Stories that take you on a journey

A slice of New Zealand art history…

The Collection of Dame Judith te Tomairangi o Te Aroha Binney and Sebastian Black

Auction Art+Object – 4 June 2015

 
This is the first art auction collection I have viewed since the small collection my ex-husband and I acquired together was catalogued, valued and re-distributed as part of our divorce settlement. Many of you may think so what, others will understand how attending auctions, viewing art and occasionally finding a work of art, which gets into your head and somehow gets purchased, is a huge part of a life spent together and therefore, takes time to revisit.

The Collection about to be auctioned at Art+Object this week is the story of Dame Judith Binney and Sebastian Black’s life they shared together from 1973 to 2011. Now nearly four years after Judith’s death, Sebastian has passed away. Unlike other collections, which are often left to museums this one is to be sold, the proceeds going “towards the establishment of ‘Judith Te Tomairangi o Te Aroha trust’ at the Royal Society of New Zealand, where she was one of the first historians to be elected as a fellow.” “The aim,” said Ben, “is to establish prestigious and well-funded fellowships for scholars working on any aspect of Aotearoa/New Zealand history.”

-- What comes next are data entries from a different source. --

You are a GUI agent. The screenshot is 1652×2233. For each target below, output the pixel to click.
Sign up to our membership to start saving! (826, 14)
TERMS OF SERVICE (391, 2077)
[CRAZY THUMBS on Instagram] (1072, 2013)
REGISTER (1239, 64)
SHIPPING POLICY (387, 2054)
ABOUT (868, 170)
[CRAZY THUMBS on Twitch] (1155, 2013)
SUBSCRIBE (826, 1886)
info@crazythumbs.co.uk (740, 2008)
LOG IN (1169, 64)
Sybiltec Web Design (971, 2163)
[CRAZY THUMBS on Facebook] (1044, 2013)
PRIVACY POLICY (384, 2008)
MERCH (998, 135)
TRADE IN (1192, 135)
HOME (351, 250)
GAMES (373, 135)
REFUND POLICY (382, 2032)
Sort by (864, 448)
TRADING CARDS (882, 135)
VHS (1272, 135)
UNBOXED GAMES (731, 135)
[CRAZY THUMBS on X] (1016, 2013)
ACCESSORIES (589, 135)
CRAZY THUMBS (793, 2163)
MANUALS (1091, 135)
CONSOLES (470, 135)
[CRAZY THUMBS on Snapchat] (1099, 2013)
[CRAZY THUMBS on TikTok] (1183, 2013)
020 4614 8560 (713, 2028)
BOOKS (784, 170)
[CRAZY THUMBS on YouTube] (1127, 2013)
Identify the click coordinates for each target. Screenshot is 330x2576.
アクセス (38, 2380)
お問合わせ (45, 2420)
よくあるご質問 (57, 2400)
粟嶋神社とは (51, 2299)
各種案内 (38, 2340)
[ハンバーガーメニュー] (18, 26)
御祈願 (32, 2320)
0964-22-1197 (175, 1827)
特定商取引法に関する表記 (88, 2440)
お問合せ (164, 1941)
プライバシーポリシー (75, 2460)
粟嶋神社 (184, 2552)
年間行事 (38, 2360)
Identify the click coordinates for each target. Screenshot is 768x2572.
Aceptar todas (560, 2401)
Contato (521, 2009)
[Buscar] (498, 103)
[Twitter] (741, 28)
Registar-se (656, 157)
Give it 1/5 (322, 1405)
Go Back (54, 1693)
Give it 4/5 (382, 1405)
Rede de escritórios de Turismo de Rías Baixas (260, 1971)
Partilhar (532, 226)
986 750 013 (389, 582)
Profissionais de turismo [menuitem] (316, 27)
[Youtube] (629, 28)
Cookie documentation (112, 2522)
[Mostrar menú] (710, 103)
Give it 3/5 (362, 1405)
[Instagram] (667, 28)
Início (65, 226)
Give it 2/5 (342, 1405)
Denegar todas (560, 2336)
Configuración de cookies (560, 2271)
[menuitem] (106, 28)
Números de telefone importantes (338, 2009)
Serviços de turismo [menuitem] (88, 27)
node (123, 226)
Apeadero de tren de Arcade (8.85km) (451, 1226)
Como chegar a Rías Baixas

Their Collection (Binney and Black’s) was built on “associations, stories, friendships and emotions”, which as Ben Plumbly, Director – Art, Art+Object explains in the catalogue of this collection “dissipate[s] when the art object resurfaces outside of its custodian’s immediate habitat.” This been the sole reason Art+Object produced a catalogue that presents the Collection in its original setting.

The catalogue also lets the would be buyer, the amateur art historian or the curious into the life Dame Judith and Sebastian shared, through articles and recounted conversations bearing witness to two individuals who, as Ben Plumbly explained “supported, emotionally and financially, a generation of artists at a time when there was little or no market for their work.” Friends whose work form part of the collection include Ralph Hotere, Greer Twiss, Pat Hanly, Claudia Pond-Eyley and Bob Ellis.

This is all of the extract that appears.